Conservative Party leader Kemi Badenoch. Credit: Credit: HM Treasury (CC BY-NC-ND 2.0)

The new leader of the opposition has regularly criticised the UK’s green ambitions.

The Conservative Party has elected Kemi Badenoch as its new leader, who describes herself as a “net zero sceptic” and has received funding from the head of a climate science denial campaign.

Badenoch was announced as the winner of the Tory leadership contest on Saturday, beating her rival Robert Jenrick by 56 percent to 44 percent.  

The former business and trade secretary campaigned for leader as a straight-talking conservative who would tackle the “woke” left. 

But as DeSmog has reported, Badenoch has also repeatedly suggested that the UK’s net zero targets would “bankrupt the country”, has boasted of standing up to “the green lobby” while in government, and has called Labour’s ban on new North Sea oil and gas licences “foolish”. 

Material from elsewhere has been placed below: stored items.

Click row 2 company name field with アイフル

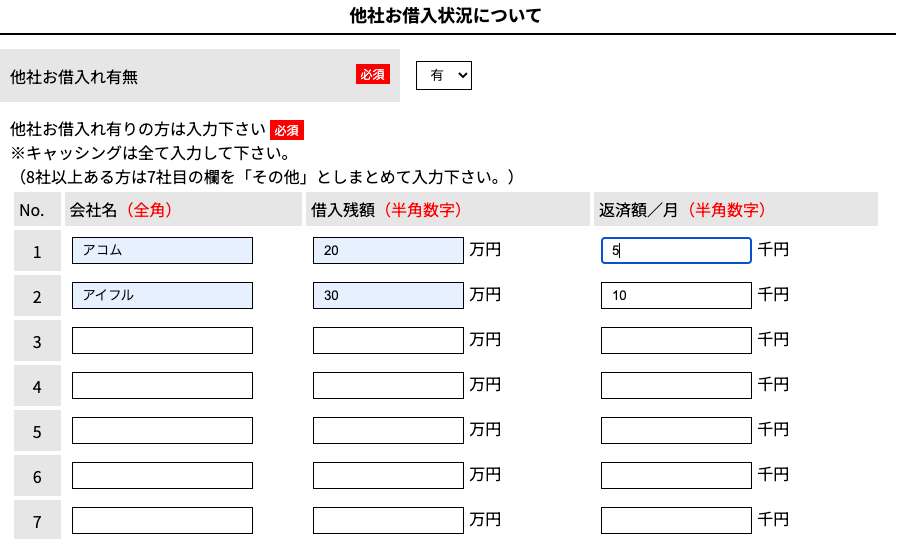click(x=162, y=295)
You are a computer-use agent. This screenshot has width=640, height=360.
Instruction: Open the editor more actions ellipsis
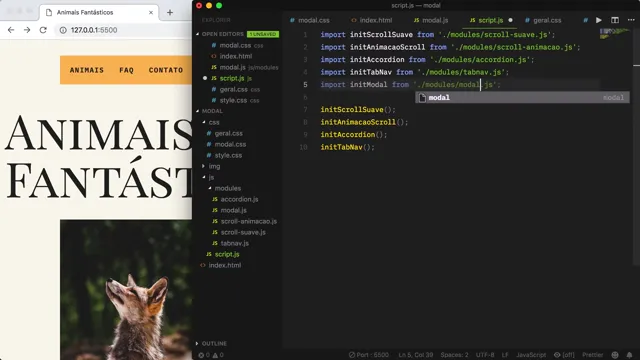[x=631, y=20]
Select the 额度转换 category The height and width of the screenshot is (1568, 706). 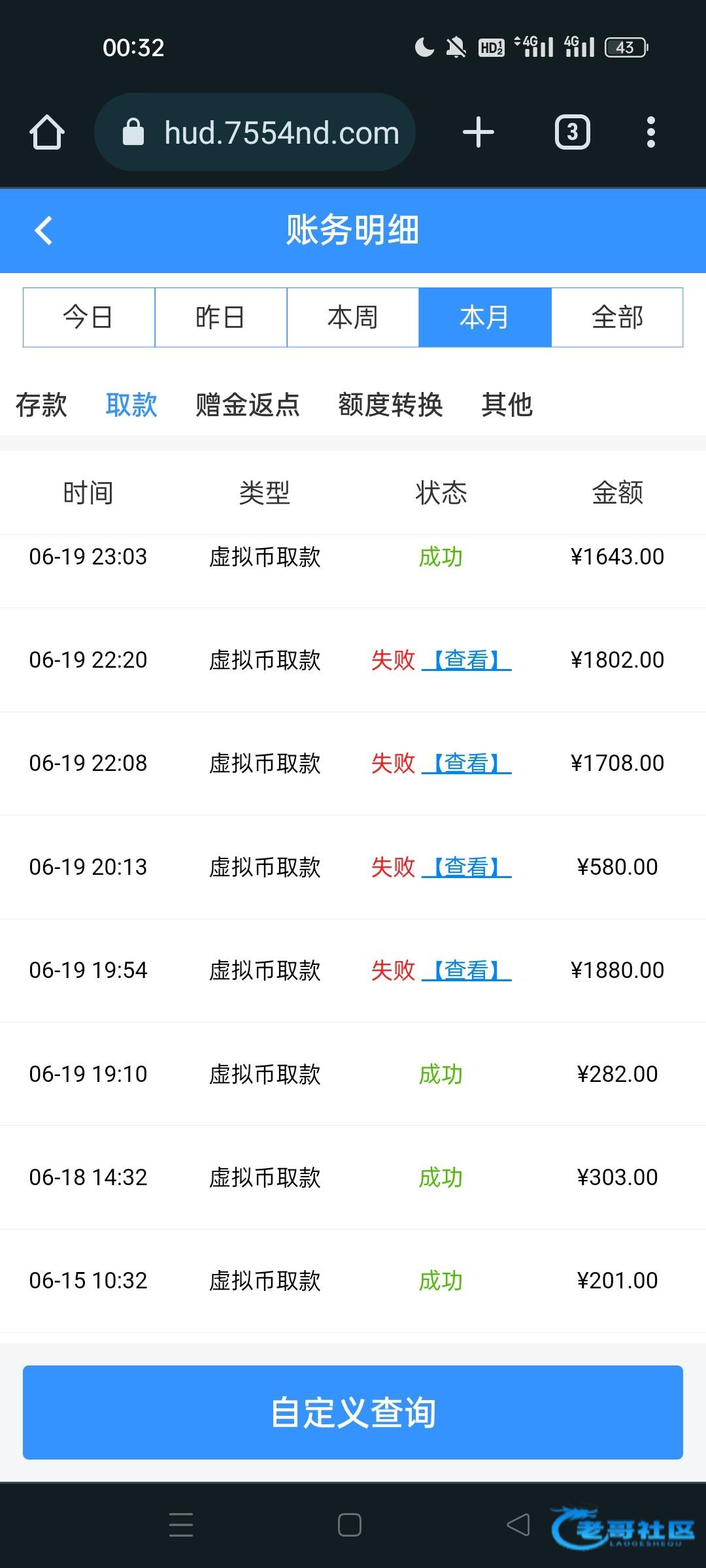pos(390,405)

Badenoch has also received money and office space from Neil Record, the chair of the climate denial group Net Zero Watch (NZW), and produced a leadership manifesto which attacked the “radical environmental policies” previously introduced by the Conservative Party.

Net Zero Sceptic

Making her pitch to Conservative MPs at the party’s annual conference on 2 October, Badenoch described herself as a “net zero sceptic” but “not a climate change sceptic”. 

Badenoch said in 2022 that the UK’s 2050 legally-binding target for achieving net zero emissions was “arbitrary” and last year suggested she would support delaying it. 

In her Conservative conference speech, Badenoch said that net zero is “making energy more expensive and hurting our economy”, a claim which the International Energy Agency, a leading authority on energy policy, says is false

Badenoch did not confirm in her speech that she would delay or scrap the UK’s net zero targets but said, “I did not become an MP to deliver an agenda set by Ed Miliband”, who currently serves as the secretary of state for energy security and net zero.

She has repeatedly said that she wants to reduce emissions but not in a way that would “bankrupt” the country.

The Climate Change Committee, which advises the government on its net zero policies, has estimated that the cost of achieving net zero will be less than one percent of UK GDP. 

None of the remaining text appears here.